● **Data to examine**:
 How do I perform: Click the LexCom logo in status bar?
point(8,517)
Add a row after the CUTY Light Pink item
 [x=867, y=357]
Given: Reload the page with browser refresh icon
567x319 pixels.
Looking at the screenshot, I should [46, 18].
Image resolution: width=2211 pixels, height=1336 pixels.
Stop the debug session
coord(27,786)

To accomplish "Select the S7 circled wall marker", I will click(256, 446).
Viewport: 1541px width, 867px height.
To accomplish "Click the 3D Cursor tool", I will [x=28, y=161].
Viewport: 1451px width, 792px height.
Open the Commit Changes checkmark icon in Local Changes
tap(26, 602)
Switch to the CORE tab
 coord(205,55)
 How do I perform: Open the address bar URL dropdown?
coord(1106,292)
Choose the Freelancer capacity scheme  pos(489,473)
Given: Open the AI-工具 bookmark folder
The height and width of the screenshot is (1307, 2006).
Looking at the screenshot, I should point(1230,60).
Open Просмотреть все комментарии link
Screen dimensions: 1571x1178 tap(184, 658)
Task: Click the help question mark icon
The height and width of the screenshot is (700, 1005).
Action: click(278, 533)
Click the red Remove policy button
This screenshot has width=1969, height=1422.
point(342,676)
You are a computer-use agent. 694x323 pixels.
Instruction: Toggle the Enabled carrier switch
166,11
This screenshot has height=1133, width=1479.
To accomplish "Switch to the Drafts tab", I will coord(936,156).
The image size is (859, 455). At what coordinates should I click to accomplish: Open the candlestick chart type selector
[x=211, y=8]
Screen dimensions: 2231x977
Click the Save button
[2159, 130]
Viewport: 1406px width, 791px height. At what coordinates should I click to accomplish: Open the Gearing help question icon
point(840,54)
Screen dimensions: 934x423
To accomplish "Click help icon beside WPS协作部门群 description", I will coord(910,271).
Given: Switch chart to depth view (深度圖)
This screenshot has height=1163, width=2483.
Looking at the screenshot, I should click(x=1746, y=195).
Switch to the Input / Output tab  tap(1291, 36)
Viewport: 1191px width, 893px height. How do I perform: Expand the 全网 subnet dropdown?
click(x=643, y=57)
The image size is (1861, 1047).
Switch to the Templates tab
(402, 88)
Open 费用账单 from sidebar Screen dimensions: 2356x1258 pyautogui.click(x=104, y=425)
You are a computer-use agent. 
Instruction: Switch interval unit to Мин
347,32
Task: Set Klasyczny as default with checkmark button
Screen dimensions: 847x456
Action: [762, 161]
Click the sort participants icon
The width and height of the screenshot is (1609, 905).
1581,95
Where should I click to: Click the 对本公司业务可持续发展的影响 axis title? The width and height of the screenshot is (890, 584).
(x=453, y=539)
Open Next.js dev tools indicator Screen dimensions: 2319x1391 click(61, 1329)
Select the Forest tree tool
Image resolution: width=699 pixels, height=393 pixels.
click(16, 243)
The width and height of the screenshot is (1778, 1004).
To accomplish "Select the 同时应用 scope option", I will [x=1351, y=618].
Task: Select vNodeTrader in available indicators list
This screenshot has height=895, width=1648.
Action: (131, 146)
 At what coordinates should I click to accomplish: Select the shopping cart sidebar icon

● **Action item**: Reproduce the full listing above, character for character.

● **Answer box**:
 How do I perform: Click the LexCom logo in status bar?
point(8,517)
Add a row after the CUTY Light Pink item
 [x=867, y=357]
Given: Reload the page with browser refresh icon
567x319 pixels.
Looking at the screenshot, I should [46, 18].
Image resolution: width=2211 pixels, height=1336 pixels.
Stop the debug session
coord(27,786)

To accomplish "Select the S7 circled wall marker", I will click(256, 446).
Viewport: 1541px width, 867px height.
To accomplish "Click the 3D Cursor tool", I will [x=28, y=161].
Viewport: 1451px width, 792px height.
Open the Commit Changes checkmark icon in Local Changes
tap(26, 602)
Switch to the CORE tab
 coord(205,55)
 How do I perform: Open the address bar URL dropdown?
coord(1106,292)
Choose the Freelancer capacity scheme  pos(489,473)
Given: Open the AI-工具 bookmark folder
The height and width of the screenshot is (1307, 2006).
Looking at the screenshot, I should point(1230,60).
Open Просмотреть все комментарии link
Screen dimensions: 1571x1178 tap(184, 658)
Task: Click the help question mark icon
The height and width of the screenshot is (700, 1005).
Action: click(278, 533)
Click the red Remove policy button
This screenshot has width=1969, height=1422.
point(342,676)
You are a computer-use agent. 694x323 pixels.
Instruction: Toggle the Enabled carrier switch
166,11
This screenshot has height=1133, width=1479.
To accomplish "Switch to the Drafts tab", I will coord(936,156).
The image size is (859, 455). At what coordinates should I click to accomplish: Open the candlestick chart type selector
[x=211, y=8]
Screen dimensions: 2231x977
Click the Save button
[2159, 130]
Viewport: 1406px width, 791px height. At what coordinates should I click to accomplish: Open the Gearing help question icon
point(840,54)
Screen dimensions: 934x423
To accomplish "Click help icon beside WPS协作部门群 description", I will coord(910,271).
Given: Switch chart to depth view (深度圖)
This screenshot has height=1163, width=2483.
Looking at the screenshot, I should click(x=1746, y=195).
Switch to the Input / Output tab  tap(1291, 36)
Viewport: 1191px width, 893px height. How do I perform: Expand the 全网 subnet dropdown?
click(x=643, y=57)
The image size is (1861, 1047).
Switch to the Templates tab
(402, 88)
Open 费用账单 from sidebar Screen dimensions: 2356x1258 pyautogui.click(x=104, y=425)
You are a computer-use agent. 
Instruction: Switch interval unit to Мин
347,32
Task: Set Klasyczny as default with checkmark button
Screen dimensions: 847x456
Action: [762, 161]
Click the sort participants icon
The width and height of the screenshot is (1609, 905).
1581,95
Where should I click to: Click the 对本公司业务可持续发展的影响 axis title? The width and height of the screenshot is (890, 584).
(x=453, y=539)
Open Next.js dev tools indicator Screen dimensions: 2319x1391 click(61, 1329)
Select the Forest tree tool
Image resolution: width=699 pixels, height=393 pixels.
click(16, 243)
The width and height of the screenshot is (1778, 1004).
To accomplish "Select the 同时应用 scope option", I will [x=1351, y=618].
Task: Select vNodeTrader in available indicators list
This screenshot has height=895, width=1648.
Action: (131, 146)
 At what coordinates should I click to accomplish: Select the shopping cart sidebar icon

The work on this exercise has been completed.